Net Promoter Score: Goal — Measure customer sentiment by asking a customer their likelihood to recommend your product to a friend or colleague. Example — At Pendo, we tie aspects of user’s behavior to their score to better understand they why behind their response. It helps increase the value of NPS and becomes much more actionable.

But don’t forget about your intuition. In fact, your intuition almost always defines how you approach your data.

When you’re faced with comprehending a large amount of data, your intuition helps you contextualize and understand it. Don’t be afraid to embrace it — to trust it.

3. Be the visionary i.e. have the ability to inspire problem solving

President John F. Kennedy was visiting NASA headquarters for the first time, in 1961. While touring the facility, he introduced himself to a janitor who was mopping the floor and asked him what he did at NASA. The janitor replied, “I’m helping put a man on the moon!”

It’s critical that product leaders have a product vision that is customer-backed, meaningful, and ultimately measurable. It also needs to be continually communicated. Once is never enough.
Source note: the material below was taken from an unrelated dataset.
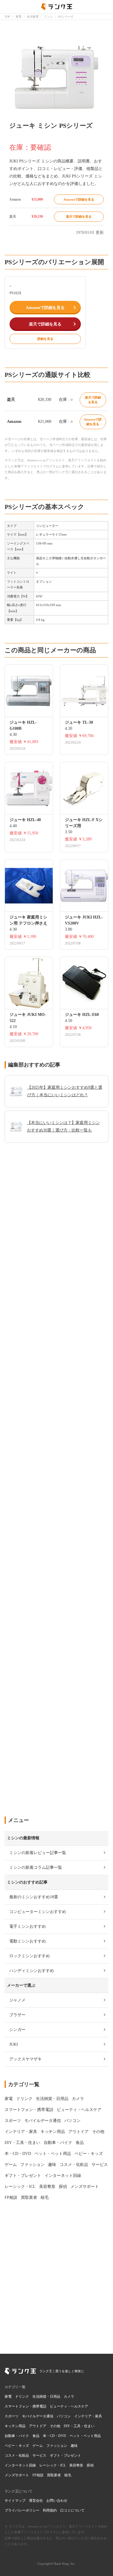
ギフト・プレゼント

As my last CEO Brad Smith used to say, “repetition doesn’t ruin the prayer.” It is the job of a product leader to unite the team on a common goal.

Send an American safely to the Moon before the end of the decade. It’s “customer-backed” (safely), meaningful (first to the moon), and measurable (by the end of the decade).

4. Be a builder.

Low fidelity sketches that ultimately shaped some of my products

Engineers and designers build. Product leaders build. Some product leaders build by writing SQL queries to pull data to complete a well written spec. Other product leaders like to sketch paper prototypes to conduct “hallway tests.”

With new tools like Pendo, product leaders can launch in-app messaging, polling, and guided walk throughs (without any help from engineers).

Showing off her in-product message via product Slack channel

It’s never been more exciting to be building products. It’s never been more fun to be a product leader. But the business requires us to be better. We have a charge to master our craft. Irrespective of the industry, the phase of growth, the tenure of the business, product leaders need to be customer-backed, data-driven, and visionary.